İstifa etmiş Beşiktaş'tan!..
Aman, ne iyi etmiş!.. Beşiktaş'ın Bahçeli'ye hiç ihtiyacı yok, tersine...
Bahçeli'nin derdi başka!..
Seçimde kendisi de, ortağı da artık gidiyor. Ülkenin her yerinden yükselen çığlıklar o gidişin habercisi. Onu rahatsız eden bu.
Arkasından gelecek lafları belli:
"Maçlar seyircisiz oynansın!..."
Hızını alamazsa, "maçlar iptal edilsin" derse, kimse şaşırmaz!..
Demokrasinin ‘d'sine' tahammül edemiyor, ifade özgürlüğüne teğet geçmiyor.
İstifası yerindedir.
Seyircilerin önce Fenerbahçe maçında, ardından Beşiktaş maçında iktidara tepkileri topluma yeniden güven aşılarken, tek bir gün bile eksik olmayan skandallar dizisine Kızılay ekleniyor.
Depremde en tartışılan kurumlardan biri Kızılay. Hem çadır çok yetersiz, hem yeteri kadar yardım edemiyor, asli görevlerini yerine getiremiyor.

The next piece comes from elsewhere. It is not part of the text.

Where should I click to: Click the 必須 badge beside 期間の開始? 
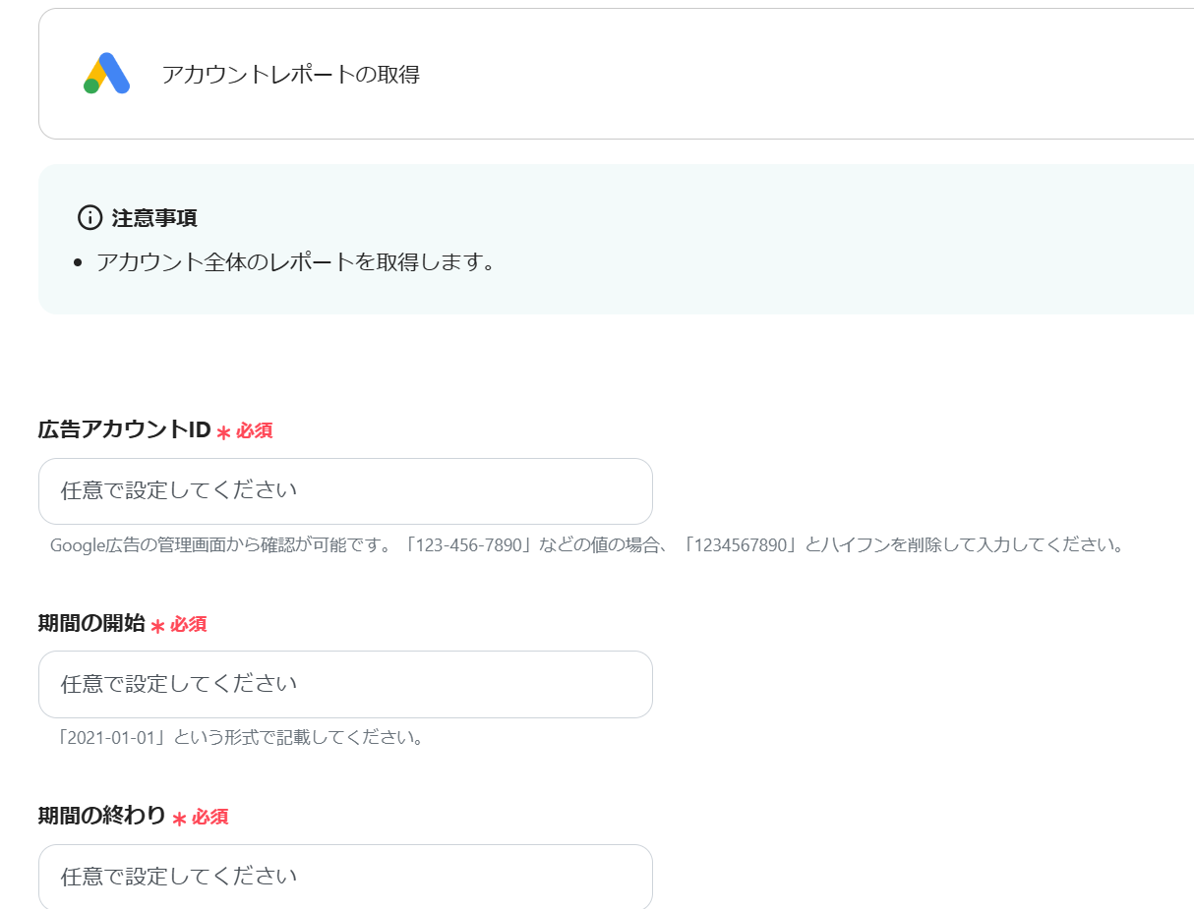(188, 624)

150 yıllık Kızılay'a ne oluyor?..
AKP ile birlikte, her devlet kurumunun başına gelen Kızılay'ın da başına geliyor, Kızılay bilinen yapısından uzaklaşıyor ve holdinge dönüşüyor. Holding çatısı altında on bir şirket kuruluyor.

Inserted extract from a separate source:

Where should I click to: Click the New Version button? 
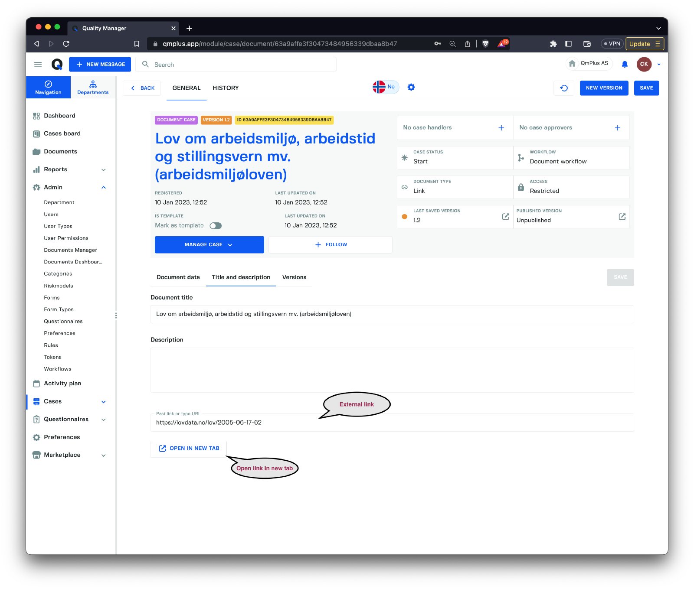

"Kızılay İçecek, Kızılay Sosyal Danışmanlık, Kızılay Portföy, Kızılay Çadır/Tekstil, Kızılay Kültür Sanat, Kızılay Bakım, Kızılay Sistem Yapı" o şirketler arasında.

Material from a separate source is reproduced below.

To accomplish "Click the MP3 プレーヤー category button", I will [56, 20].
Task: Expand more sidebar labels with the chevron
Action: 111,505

On bir şirketin hepsinde genel müdür, genel müdür yardımcısı ve yönetim kurulu üyeleri var.
"Hayır kurumundan holdinge dönen" bir Kızılay!..
Kızılay'ın Başkanı Kerim Kınık iki yıl kadar önce HABERTÜRK'te çıktığı yayında:
"Kızılay'a bağlı şirketlerin yönetim kurulu üyeleri üç asgari ücret tutarında aylık alıyor."
Başkan Kerim Kınık on bir şirketin hepsinde ayrı ayrı yönetim kurulu üyesi olduğu için...
Kendisine sormak istiyorum:
"-On bir şirkette yönetim kurulu üyesi olduğunuza göre, üçer asgari ücret üzerinden, her şirketten 3 x 8.500 = 25.500 lira, on bir şirketten 11 x 25.500 = 280.500 lira aylık alıyor musunuz?..
-Holding başkanı olarak, oradan da yine üç asgari ücret tutarında aylık alıyorsanız, 280.500 + 25.500 = 306.000 lira ediyor ki, siz toplamda 306 bin lira aylık alıyor musunuz?.."
Kızılay öyle gündemde ki, bu sorular kaçınılmaz.
Geçen Ağustos ayında CHP milletvekili Gürsel Tekin benzer iddiaları ortaya atarak:
"Kızılay'da çok sayıda danışman var, yüksek ücret alıyorlar. Kızılay Başkanı on bir şirketten üçer asgari ücret tutarında aylık alıyor."
Bu iddialara dayanarak, Gürsel Tekin Kızılay hakkında Meclis Araştırması açılmasını istiyor.
İstiyor da, ne oluyor?..
Hep olan oluyor, AKP - MHP oylarıyla Kızılay'ın araştırılması reddediliyor.
Özünü kaybeden Kızılay'ın çadır satması da, depremde insanlara yardımda uzak kalması da, normal.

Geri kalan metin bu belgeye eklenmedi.